Reasons for differences in the rates of ICU visits will be important to explore in the effort to standardize diagnostic criteria, stratification of severity, and recommendations for treatment of MIS-C, said Dr. Randolph.
“What is consistent is that the younger kids, zero to 5 years, in general are less ill,” she said. “That’s been consistent across multiple countries.” It’s unclear whether the cause of this difference is that parents observe younger patients more closely than they do teenagers, or whether other aspects of adolescence, such as prevalence of obesity and attendant inflammation, are at work, said Dr. Randolph.
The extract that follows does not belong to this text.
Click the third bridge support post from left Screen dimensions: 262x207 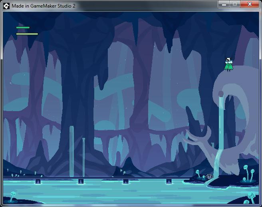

What is also unclear is why hospitalized patients with MIS-C had higher percentages of ICU admission in the latter part of the study period, compared with the earlier period. “Did the patients change, or did practice change as we got to understand the disease process?” asked Dr. Randolph. “It could be that they got better at the diagnosis and were weeding out some of the patients who they realized didn’t need to be hospitalized. At the very beginning, we had a very low threshold to admit patients, because we didn’t know, and then, over time, people understood what was going on and felt more comfortable monitoring them as outpatients.”
This study was partially funded by a Janeway Foundation Research Grant to support data collection. Dr. Robinson disclosed no conflicts of interest. Dr. Randolph reported receiving royalties from UpToDate and personal fees from the La Jolla Pharmaceutical Company.
A version of this article first appeared on Medscape.com.